◆ **TASK DIRECTIONS**
Scan the entries for lines with the word "computer", then copy those lines.

(Records contained in a dataset)
================================
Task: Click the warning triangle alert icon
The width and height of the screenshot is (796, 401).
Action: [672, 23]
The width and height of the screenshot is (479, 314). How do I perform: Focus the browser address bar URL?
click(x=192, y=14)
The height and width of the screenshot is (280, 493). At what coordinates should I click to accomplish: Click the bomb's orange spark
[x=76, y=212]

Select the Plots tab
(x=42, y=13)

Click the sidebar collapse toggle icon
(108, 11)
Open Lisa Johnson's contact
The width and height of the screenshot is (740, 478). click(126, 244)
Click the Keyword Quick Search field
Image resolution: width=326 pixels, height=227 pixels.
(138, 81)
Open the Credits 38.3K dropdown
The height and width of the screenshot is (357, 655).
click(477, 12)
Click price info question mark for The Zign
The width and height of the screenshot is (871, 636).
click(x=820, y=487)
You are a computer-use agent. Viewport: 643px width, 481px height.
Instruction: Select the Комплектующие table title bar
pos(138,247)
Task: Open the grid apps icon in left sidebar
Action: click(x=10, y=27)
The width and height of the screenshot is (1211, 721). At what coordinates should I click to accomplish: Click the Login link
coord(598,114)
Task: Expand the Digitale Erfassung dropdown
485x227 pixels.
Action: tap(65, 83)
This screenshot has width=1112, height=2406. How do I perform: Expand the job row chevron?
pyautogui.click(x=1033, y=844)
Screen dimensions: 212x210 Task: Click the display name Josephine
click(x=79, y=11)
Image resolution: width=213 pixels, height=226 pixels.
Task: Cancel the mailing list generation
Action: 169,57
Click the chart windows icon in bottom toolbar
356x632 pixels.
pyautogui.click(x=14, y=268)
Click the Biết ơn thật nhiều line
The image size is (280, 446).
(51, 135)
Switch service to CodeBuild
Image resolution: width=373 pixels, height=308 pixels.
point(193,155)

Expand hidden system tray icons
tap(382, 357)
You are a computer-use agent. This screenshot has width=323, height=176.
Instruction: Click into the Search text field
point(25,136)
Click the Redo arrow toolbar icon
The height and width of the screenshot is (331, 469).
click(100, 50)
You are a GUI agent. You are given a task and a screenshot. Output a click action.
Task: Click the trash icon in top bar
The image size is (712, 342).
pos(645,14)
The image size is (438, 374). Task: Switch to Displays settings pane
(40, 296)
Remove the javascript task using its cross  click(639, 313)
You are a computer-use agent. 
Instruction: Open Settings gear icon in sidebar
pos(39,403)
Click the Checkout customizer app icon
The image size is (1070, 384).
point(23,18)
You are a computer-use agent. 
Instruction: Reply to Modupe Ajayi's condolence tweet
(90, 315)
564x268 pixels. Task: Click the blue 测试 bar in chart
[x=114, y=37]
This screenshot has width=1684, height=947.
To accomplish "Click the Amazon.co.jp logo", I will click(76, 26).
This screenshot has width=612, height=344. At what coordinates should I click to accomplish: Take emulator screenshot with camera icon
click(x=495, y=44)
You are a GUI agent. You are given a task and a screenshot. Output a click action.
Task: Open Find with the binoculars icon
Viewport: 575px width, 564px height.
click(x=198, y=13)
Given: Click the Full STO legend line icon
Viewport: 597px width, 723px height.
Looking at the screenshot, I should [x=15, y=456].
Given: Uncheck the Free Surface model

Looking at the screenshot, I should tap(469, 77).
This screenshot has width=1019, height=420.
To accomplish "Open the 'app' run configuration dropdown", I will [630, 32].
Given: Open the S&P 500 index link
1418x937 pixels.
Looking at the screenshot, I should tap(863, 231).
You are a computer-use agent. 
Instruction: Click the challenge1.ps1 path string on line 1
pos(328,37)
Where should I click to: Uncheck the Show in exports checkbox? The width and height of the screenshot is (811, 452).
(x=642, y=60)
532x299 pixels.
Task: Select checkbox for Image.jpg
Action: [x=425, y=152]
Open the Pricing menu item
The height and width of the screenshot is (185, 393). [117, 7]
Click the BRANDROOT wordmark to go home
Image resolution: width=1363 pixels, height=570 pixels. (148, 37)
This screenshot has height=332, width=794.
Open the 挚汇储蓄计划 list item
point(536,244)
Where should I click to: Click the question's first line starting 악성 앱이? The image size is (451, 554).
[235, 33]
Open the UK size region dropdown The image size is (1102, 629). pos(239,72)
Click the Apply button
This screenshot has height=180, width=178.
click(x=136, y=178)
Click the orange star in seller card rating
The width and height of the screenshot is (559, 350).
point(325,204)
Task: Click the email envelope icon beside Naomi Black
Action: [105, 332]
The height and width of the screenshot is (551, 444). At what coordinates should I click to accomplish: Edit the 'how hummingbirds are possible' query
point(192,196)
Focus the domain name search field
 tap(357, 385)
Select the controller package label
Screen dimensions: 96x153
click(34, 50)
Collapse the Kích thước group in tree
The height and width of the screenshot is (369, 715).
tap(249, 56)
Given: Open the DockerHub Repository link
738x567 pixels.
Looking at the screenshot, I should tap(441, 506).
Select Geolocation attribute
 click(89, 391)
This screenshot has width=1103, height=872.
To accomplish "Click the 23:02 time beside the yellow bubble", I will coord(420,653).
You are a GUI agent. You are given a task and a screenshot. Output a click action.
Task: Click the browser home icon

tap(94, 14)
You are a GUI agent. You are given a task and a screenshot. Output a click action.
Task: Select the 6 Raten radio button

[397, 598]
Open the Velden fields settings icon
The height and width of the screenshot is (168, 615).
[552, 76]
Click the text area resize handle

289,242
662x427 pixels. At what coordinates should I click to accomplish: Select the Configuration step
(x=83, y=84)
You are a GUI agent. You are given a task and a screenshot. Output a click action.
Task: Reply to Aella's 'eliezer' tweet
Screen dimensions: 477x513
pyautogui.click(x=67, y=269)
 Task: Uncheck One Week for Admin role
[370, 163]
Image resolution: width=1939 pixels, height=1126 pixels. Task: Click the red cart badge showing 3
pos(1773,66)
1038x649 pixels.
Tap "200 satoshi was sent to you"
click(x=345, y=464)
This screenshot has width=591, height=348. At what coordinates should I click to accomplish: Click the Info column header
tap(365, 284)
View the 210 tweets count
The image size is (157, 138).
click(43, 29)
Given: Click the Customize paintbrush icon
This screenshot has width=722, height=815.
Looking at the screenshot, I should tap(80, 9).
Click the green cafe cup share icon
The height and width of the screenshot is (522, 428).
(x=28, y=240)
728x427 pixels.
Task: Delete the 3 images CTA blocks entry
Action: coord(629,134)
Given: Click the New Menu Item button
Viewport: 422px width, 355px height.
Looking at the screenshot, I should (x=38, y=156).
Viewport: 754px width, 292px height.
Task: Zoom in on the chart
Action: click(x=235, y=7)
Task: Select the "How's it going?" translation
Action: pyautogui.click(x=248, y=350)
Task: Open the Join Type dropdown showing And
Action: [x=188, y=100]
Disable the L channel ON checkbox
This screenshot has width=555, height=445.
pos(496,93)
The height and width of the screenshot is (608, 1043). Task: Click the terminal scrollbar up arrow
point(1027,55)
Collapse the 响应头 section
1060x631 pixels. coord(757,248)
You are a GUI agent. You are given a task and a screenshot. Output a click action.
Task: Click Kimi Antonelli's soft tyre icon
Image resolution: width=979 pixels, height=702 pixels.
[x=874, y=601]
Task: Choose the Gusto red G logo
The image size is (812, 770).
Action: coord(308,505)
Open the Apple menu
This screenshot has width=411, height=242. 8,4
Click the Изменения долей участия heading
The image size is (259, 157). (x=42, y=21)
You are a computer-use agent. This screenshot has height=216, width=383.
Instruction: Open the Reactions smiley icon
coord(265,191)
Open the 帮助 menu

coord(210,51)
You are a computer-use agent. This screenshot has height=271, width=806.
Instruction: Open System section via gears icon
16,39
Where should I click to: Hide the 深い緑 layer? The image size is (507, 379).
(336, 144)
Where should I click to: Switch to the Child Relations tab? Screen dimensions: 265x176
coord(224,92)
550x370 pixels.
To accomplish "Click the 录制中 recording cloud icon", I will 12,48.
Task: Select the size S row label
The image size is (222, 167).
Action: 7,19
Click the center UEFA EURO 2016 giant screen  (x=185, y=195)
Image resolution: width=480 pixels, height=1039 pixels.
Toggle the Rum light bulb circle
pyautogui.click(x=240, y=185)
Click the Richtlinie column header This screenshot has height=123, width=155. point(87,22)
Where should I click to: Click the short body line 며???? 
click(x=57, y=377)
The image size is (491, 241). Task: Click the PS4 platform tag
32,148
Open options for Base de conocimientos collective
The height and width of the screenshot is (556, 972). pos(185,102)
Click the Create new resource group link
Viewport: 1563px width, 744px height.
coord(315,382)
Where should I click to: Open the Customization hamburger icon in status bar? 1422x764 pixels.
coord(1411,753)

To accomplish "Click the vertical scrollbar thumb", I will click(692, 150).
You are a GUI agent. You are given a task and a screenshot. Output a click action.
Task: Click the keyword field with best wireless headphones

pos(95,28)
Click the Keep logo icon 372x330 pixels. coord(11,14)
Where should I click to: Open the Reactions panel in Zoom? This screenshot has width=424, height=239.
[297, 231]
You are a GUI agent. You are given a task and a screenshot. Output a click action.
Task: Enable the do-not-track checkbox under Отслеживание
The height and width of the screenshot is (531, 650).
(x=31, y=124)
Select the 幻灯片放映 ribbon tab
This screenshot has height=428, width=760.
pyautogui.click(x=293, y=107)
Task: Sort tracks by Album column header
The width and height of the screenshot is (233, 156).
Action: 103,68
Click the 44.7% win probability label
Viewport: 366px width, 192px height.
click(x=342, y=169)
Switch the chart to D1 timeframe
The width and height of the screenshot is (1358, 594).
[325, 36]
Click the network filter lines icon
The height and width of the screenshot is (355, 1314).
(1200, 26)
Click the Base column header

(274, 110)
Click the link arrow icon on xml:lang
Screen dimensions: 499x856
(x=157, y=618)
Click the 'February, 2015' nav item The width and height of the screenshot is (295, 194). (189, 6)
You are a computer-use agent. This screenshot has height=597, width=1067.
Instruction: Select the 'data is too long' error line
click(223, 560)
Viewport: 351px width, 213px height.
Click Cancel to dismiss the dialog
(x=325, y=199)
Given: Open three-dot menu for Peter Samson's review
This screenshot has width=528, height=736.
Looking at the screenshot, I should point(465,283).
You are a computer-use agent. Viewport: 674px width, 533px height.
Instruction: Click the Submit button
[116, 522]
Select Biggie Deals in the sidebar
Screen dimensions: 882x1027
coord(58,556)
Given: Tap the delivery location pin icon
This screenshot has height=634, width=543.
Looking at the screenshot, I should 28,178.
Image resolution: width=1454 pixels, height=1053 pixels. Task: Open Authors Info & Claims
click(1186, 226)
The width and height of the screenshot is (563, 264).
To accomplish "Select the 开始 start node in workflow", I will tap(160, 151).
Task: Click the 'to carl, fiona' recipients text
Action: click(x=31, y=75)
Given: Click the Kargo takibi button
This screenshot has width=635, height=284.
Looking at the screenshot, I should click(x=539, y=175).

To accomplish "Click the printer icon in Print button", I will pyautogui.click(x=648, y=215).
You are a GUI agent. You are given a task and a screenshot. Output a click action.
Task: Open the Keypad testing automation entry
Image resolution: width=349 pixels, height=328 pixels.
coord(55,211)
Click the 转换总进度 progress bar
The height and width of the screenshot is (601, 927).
================================
◆ **ANSWER FOR THE TASK**
You are a computer-use agent. Viewport: 643px width, 481px height.
You are a computer-use agent. This screenshot has width=323, height=176.
You are a computer-use agent. 
You are a computer-use agent. 
You are a computer-use agent. 
You are a computer-use agent. This screenshot has height=216, width=383.
You are a computer-use agent. This screenshot has height=271, width=806.
You are a computer-use agent. This screenshot has height=597, width=1067.
You are a computer-use agent. Viewport: 674px width, 533px height.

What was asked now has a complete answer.